Within a century, the language was established: a Samoyedic Lithuanian dialect of Guarani, with classical Arabian inflections. The content was also deciphered: some notions of combinative analysis, illustrated with examples of variations with unlimited repetition. These examples made it possible for a librarian of genius to discover the fundamental law of the Library.

—Jorge Luis Borges, “The Library of Babel”

The hope of database projects is that data gathered for one researcher's purpose can be used by others, thereby avoiding duplication of effort. In the case of human genetic variation and its associated phenotypes, data are being gathered in a profusion of different contexts and assembled into a proliferating cacophony of databases. The databases themselves need to be organized, with tools, incentives and standards that will induce researchers to submit, credit and use genomic data in a more efficient way. We suggest that researchers and publishers could work together under the auspices of the Human Genome Organization (HUGO) to develop a database of genome variants. Such a project should be sustainable and reflect the different needs of its users. As a catalog, such a project seems dauntingly large, but it would not necessarily entail the documentation of the nearly infinite information space imagined by Borges in the quote above, and the longer we wait, the more data will be collected in a Babel of formats.

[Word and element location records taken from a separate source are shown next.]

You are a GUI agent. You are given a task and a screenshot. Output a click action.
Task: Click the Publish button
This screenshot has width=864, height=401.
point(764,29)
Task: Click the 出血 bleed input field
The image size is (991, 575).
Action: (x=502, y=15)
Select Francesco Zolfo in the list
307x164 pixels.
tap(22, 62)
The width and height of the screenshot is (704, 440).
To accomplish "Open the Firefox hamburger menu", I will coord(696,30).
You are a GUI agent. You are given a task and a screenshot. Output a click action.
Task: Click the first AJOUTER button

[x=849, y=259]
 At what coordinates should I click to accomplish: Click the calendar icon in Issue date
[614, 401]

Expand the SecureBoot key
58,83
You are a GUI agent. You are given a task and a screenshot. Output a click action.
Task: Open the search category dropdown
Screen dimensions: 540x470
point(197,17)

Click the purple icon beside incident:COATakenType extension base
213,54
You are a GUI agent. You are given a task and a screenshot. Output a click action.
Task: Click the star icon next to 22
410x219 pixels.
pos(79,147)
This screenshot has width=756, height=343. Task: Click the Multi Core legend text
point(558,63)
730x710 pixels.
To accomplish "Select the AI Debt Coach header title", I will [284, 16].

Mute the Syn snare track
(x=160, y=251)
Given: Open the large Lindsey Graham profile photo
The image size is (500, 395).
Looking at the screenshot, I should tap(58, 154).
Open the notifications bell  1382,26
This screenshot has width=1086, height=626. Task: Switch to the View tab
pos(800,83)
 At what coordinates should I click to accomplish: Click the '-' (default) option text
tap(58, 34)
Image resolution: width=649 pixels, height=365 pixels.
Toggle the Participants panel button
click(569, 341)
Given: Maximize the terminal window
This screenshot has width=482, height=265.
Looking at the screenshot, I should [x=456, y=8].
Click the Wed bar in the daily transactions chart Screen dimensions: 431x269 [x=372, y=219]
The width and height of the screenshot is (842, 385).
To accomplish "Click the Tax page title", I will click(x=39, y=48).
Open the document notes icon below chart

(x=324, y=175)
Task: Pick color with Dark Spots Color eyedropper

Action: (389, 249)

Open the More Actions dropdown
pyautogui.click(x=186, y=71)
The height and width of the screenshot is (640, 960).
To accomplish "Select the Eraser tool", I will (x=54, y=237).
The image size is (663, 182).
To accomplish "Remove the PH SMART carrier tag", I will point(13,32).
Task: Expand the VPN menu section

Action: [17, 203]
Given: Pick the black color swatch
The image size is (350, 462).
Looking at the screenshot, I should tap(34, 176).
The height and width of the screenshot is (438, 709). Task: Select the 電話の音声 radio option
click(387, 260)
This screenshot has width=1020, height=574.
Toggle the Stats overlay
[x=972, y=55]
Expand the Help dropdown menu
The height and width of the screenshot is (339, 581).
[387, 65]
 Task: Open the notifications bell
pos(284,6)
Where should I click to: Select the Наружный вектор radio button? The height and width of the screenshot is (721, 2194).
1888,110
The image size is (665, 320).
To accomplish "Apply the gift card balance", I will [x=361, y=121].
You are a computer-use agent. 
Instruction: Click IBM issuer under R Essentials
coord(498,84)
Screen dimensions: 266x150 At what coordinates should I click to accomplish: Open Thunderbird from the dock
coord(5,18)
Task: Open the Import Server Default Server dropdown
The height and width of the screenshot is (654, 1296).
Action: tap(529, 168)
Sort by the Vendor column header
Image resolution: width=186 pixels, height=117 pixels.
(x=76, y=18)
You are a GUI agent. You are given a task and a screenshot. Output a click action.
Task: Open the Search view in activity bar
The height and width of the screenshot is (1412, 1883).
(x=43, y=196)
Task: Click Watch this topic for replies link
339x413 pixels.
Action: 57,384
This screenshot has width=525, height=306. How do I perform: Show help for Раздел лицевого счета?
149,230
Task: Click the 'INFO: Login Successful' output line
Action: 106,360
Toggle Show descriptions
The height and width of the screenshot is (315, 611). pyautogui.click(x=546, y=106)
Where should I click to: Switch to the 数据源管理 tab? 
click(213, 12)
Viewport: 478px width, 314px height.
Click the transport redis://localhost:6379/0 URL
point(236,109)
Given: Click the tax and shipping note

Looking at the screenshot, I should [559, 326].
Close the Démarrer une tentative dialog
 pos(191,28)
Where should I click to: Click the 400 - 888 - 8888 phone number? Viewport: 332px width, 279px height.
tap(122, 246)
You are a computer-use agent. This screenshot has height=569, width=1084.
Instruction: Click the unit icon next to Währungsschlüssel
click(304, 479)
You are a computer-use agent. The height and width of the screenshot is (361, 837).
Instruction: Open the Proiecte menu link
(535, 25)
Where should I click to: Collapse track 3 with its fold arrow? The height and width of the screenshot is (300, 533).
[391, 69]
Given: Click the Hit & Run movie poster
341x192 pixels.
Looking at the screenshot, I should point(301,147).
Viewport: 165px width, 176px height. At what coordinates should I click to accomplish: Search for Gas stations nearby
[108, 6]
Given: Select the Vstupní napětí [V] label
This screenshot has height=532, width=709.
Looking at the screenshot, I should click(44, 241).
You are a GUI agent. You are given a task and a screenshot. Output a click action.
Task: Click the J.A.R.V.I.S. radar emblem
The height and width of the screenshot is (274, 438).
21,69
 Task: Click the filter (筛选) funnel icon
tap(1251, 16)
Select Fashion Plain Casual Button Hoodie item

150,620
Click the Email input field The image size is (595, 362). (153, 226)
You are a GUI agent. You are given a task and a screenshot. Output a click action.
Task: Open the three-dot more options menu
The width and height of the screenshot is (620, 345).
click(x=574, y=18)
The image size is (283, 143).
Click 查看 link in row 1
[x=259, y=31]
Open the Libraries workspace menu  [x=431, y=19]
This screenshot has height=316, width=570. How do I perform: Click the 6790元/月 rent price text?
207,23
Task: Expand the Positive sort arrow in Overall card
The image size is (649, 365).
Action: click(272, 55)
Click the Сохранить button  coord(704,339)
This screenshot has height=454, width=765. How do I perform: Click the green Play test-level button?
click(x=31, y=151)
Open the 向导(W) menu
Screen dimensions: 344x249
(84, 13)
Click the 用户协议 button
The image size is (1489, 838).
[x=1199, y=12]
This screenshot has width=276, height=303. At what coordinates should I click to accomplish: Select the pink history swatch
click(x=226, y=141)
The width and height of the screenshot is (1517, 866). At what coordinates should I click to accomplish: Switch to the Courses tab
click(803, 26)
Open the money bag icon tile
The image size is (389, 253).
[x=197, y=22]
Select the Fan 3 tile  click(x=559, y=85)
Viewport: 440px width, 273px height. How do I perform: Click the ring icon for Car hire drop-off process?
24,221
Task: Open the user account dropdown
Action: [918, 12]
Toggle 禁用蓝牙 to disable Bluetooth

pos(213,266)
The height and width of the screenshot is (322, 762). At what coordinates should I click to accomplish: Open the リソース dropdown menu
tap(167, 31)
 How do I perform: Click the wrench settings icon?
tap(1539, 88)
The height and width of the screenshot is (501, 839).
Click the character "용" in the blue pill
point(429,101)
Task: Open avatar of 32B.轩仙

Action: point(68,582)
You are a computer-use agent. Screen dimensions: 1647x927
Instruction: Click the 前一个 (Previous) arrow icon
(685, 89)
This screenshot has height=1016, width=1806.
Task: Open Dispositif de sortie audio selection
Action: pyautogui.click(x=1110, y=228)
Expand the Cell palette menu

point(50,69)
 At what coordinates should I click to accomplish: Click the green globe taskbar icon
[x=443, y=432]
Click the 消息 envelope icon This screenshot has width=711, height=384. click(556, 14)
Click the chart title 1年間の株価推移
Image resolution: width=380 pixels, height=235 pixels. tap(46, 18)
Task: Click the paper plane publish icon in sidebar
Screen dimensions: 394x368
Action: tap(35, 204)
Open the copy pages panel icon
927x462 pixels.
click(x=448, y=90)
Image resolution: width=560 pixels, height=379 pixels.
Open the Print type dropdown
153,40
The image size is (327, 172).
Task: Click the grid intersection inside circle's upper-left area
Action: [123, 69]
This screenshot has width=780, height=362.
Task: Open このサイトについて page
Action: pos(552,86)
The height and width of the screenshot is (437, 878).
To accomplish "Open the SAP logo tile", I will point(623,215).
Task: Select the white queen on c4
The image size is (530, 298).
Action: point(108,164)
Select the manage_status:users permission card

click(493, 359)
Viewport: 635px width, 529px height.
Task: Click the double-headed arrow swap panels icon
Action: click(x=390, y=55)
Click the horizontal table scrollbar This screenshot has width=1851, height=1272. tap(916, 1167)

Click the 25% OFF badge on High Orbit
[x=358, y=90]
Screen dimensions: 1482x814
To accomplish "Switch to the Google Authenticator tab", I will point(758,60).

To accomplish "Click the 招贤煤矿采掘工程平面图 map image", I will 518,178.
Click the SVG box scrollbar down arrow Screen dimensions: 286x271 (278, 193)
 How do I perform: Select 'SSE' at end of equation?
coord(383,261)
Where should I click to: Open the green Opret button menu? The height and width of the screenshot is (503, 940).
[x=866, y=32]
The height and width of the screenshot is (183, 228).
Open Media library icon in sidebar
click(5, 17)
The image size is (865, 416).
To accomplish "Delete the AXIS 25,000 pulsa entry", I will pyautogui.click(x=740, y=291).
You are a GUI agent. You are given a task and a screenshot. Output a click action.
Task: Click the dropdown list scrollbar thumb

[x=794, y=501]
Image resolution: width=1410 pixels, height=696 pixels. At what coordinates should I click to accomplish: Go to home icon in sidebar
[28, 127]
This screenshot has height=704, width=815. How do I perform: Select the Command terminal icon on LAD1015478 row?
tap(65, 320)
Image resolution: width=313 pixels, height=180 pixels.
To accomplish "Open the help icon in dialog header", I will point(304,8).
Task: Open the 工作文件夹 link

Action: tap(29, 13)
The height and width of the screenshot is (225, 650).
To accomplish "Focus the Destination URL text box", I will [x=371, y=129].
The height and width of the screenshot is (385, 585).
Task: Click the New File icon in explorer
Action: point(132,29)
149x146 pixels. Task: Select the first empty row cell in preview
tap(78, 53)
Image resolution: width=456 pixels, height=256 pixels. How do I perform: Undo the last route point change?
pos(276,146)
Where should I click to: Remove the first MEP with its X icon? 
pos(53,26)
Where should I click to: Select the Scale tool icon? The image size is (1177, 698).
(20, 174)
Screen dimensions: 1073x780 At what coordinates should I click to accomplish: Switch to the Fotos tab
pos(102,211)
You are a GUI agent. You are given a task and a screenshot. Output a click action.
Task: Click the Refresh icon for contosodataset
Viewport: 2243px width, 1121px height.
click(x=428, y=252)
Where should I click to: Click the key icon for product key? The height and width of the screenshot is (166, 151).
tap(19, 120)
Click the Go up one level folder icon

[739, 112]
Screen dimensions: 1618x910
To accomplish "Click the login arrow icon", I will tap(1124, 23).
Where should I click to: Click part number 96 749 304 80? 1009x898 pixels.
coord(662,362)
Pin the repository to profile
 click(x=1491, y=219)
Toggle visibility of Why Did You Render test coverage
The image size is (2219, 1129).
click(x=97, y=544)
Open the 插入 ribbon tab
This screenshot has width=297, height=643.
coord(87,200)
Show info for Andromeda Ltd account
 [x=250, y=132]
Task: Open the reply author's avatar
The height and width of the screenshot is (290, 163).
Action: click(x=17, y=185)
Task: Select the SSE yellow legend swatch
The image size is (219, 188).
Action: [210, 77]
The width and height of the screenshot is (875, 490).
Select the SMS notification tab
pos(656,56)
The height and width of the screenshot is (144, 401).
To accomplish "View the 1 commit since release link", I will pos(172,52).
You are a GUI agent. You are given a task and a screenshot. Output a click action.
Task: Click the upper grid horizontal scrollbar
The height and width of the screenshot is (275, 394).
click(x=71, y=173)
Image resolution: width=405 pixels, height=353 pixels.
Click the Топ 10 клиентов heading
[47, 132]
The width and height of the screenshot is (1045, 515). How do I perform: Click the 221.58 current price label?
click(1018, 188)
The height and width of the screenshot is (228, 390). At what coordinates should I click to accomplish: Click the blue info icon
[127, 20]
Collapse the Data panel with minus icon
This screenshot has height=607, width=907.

Human genetic variation forms a spectrum, from rare mutations with large effects, through rare variants, chromosomal rearrangements and structural polymorphisms, to common SNPs and haplotypes. Genetic causes of disease and phenotypic variation have been found in every part of the spectrum, and discoveries in mendelian genetics and population epidemiology are increasingly mutually illuminating. Recognizing this, the Human Genome Variation Society (http://www.hgvs.org/) was formed under the auspices of HUGO and is beginning to pull together, examine and discuss the disparate genomic repositories with a view to overall coordination. With core databases, locus-specific databases and viewing tools, some might conclude that the last thing we need is another database. In fact, amid the proliferation of resources, HGVS database proponents George Patrinos and Tony Brookes described the current provision as “disastrously deficient” in a recent commentary (Trends. Genet. 21, 333–338; 2005).

The needs of researchers are various, from the clinician who wants to know whether a particular gene variant has been seen in a pedigree with a certain disease, to a testing company wanting a catalog of all the disease-causing mutations at a particular locus, to researchers studying common and complex diseases where allele frequency and haplotype background become factors used to calculate genetic risk. The minimum transferable information gained from the databases may be only that a variant occurs somewhere in the human population, so that it can be added to flexible high-throughput genotyping assays. Still, adding phenotypic information and population-specific allele frequencies will certainly help with prioritizing this process.

Three stumbling blocks are the size of the project, attributing credit and sustaining funding. One part of the solution to a big data set is the provision of tools to access database information, such as Genewindow (Nat. Genet. 37, 109–110; 2005).

New reports of mutations are published in some journals (e.g., Human Mutation), but we lack an appropriate way to credit allele frequency information or inconclusive but properly executed genetic association studies. Creative solutions are likely to arise from dialog between researchers and journal publishers. One successful model for community-publisher collaboration in cell biology is the Signaling Gateway (http://www.signaling-gateway.org/), which provides peer-reviewed, citable publication units (molecule pages), each with its own digital object identifier. Because different interest groups will be providing different kinds of data, with varying levels of motivation to publish, a sustainable database will probably need to run on a mixed economy of funding sources and incentives.

The challenge of documenting mutations, polymorphisms and even structural rearrangements seems minor and technical in comparison with that of constructing the catalog of phenotype information needed to make the variants meaningful, let alone linking phenotypes in a usable way to the genetic data. Options range from a distinctive phenome project (Nat. Genet. 34, 15–21; 2003), through ontologies, to a standardized mark-up language for annotating polymorphisms, like the one advocated by Patrinos and Brookes in their commentary. One suggestion is that phenotyping should borrow from the national gene bank projects. Because these enormous undertakings stand to contribute a large proportion of the next decade's data, our solutions will need to have their origins in the standards being established for them. These biobanks have also run headlong into the ethical issues of consent and genetic privacy (Nat. Biotechnol. 23, 539–545; 2005), and so some solutions can be borrowed for the database of databases.

There are many options and many stakeholders, but the essentials are certain: a tool to make data submission easy, a credit and citation system to make it attractive, review to validate it and a powerful cross-platform browser to access data. We can consolidate our knowledge and ignorance into one library now or evolve a solution eventually, at a greater cost.